Task description:
Gather every line of the listing below that contains the string "perform", and copy each one. Case counts.

-------- Dataset entries

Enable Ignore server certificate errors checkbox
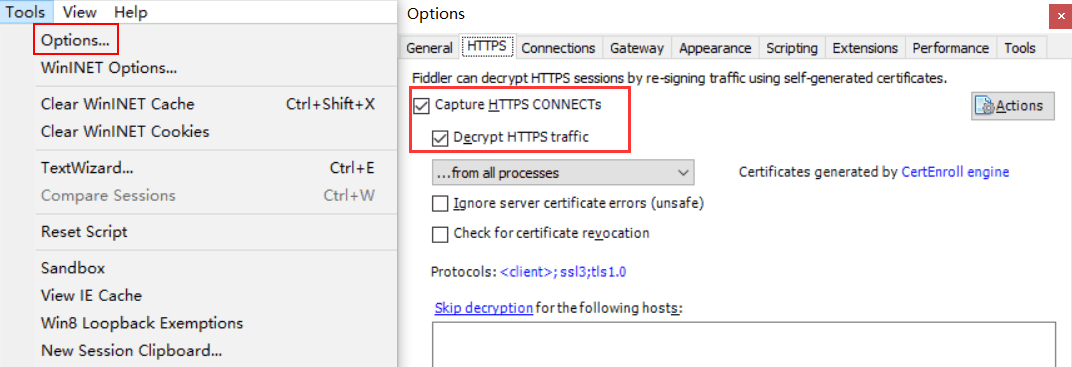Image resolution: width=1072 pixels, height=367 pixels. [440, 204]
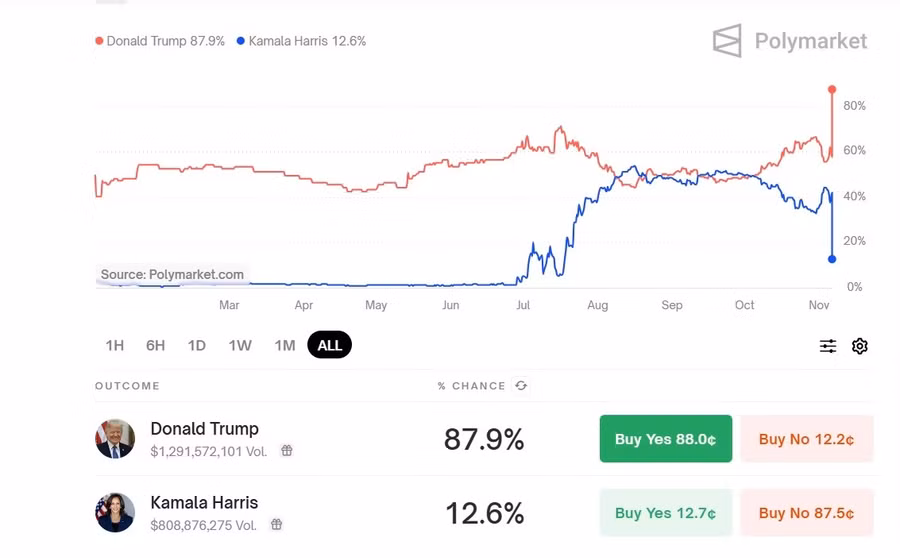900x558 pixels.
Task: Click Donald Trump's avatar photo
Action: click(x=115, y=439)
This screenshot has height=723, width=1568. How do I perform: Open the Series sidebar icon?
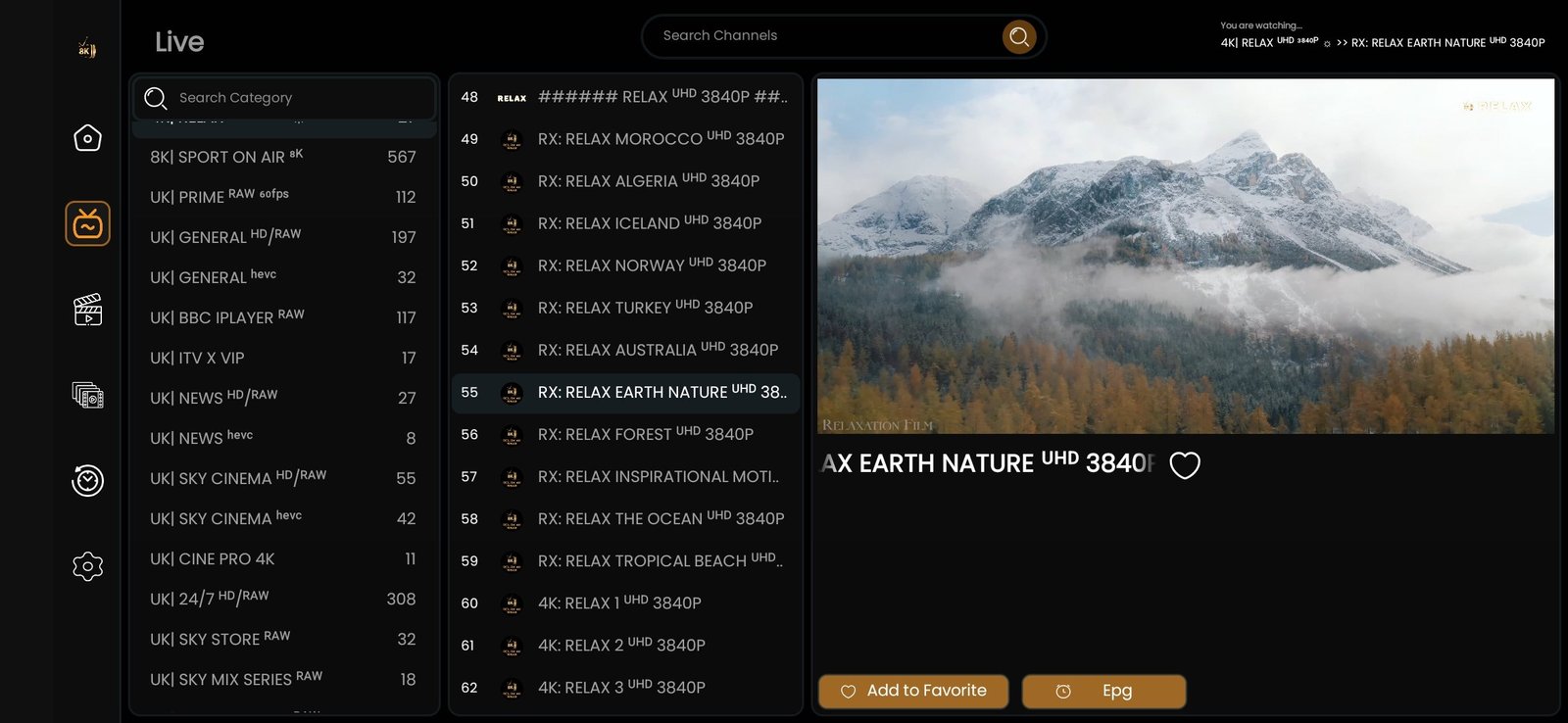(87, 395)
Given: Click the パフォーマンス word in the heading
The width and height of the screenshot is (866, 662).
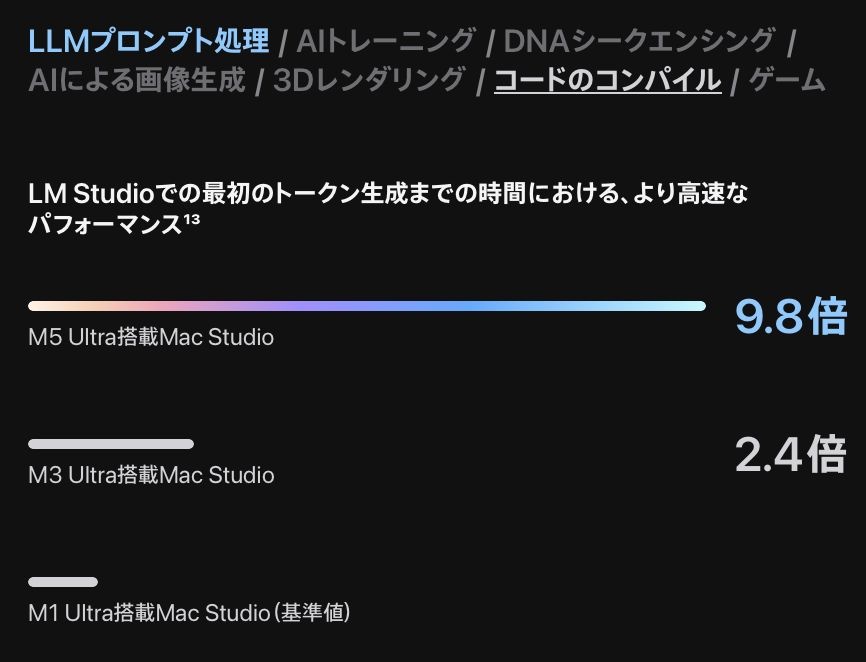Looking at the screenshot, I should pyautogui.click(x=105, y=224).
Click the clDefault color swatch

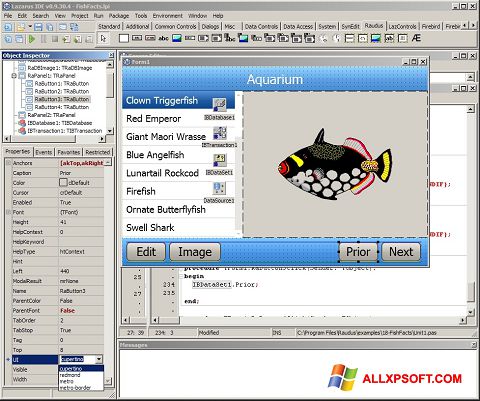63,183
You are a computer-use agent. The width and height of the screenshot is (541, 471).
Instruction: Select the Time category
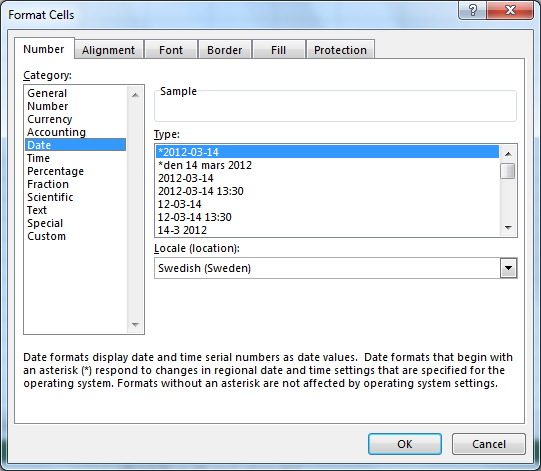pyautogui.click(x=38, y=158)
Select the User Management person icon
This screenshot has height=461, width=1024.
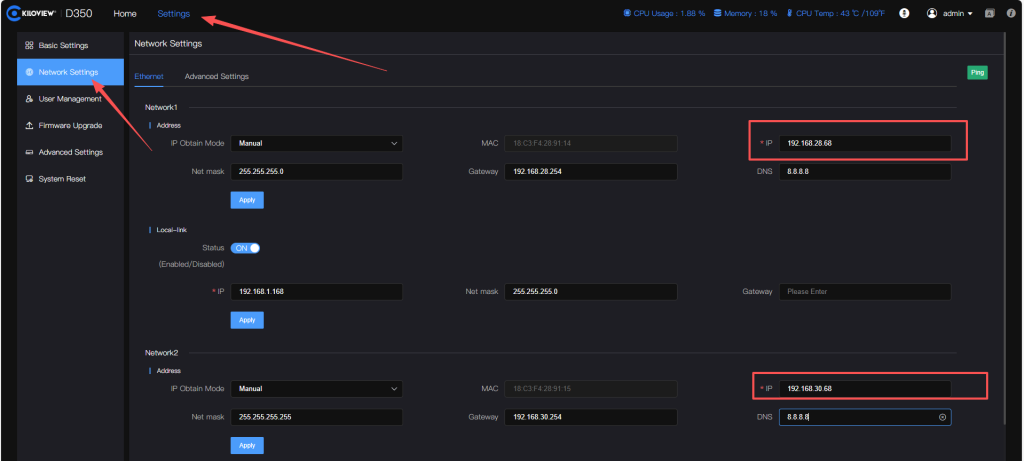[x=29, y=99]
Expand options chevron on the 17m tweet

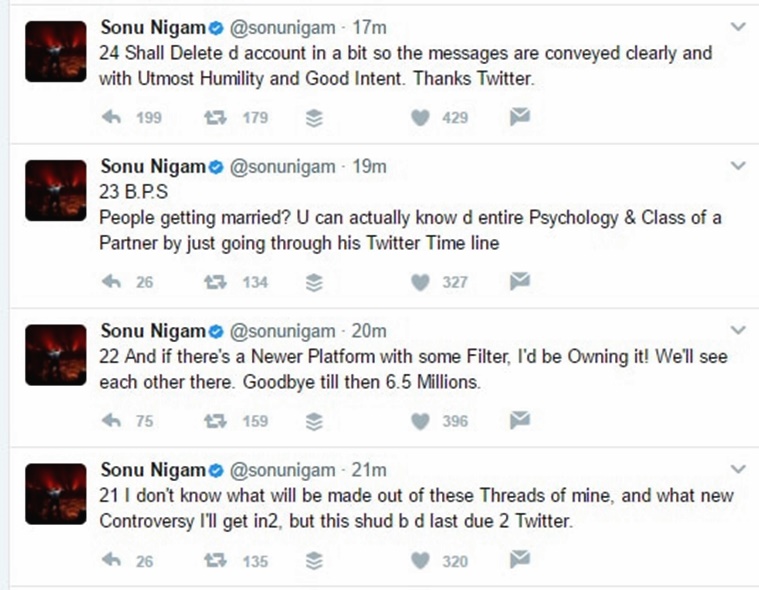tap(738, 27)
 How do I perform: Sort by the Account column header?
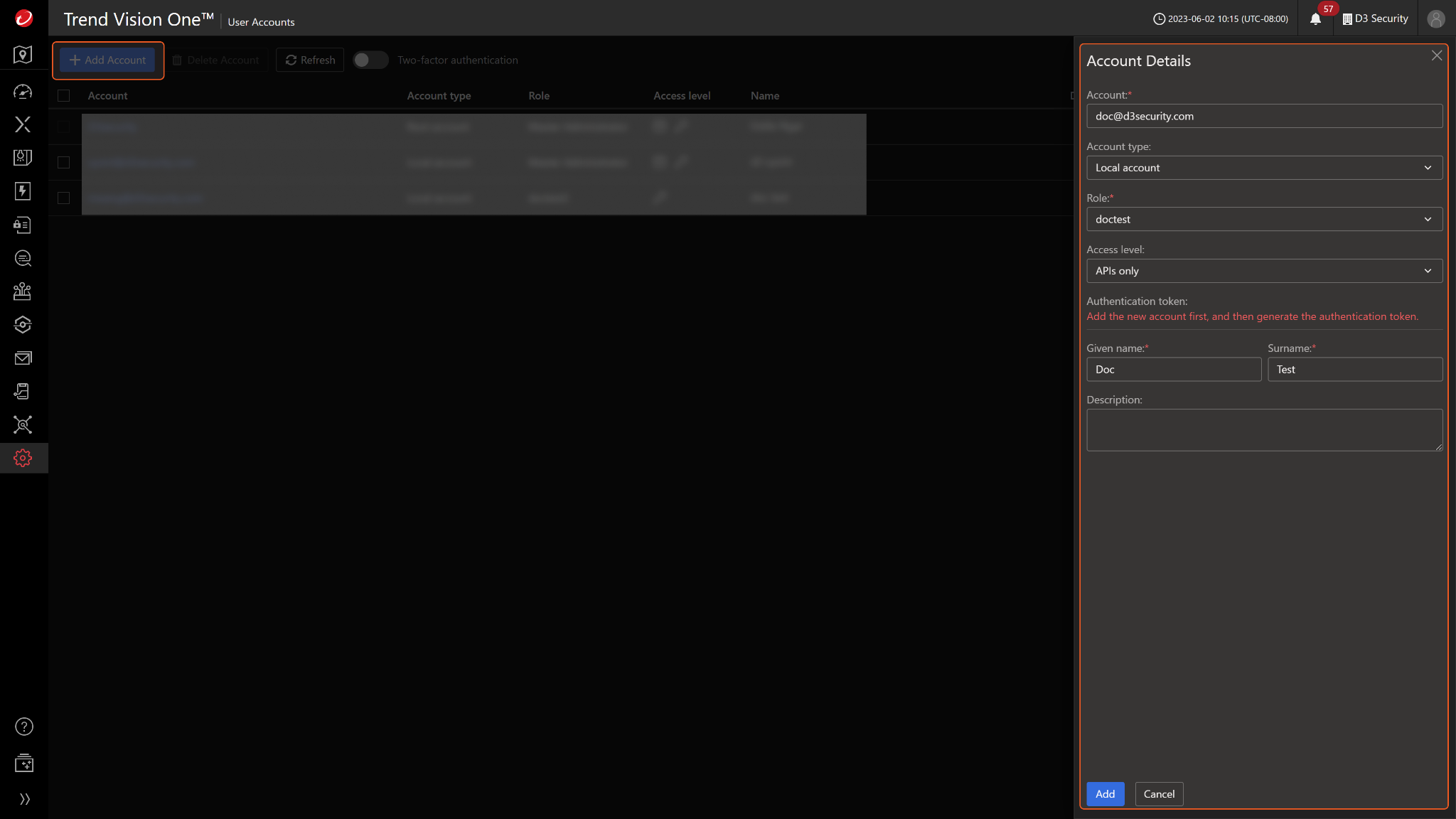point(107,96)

----------------

Finished answer:
This screenshot has height=723, width=1568. How do I perform: Open the Series sidebar icon?
 How do I perform: Sort by the Account column header?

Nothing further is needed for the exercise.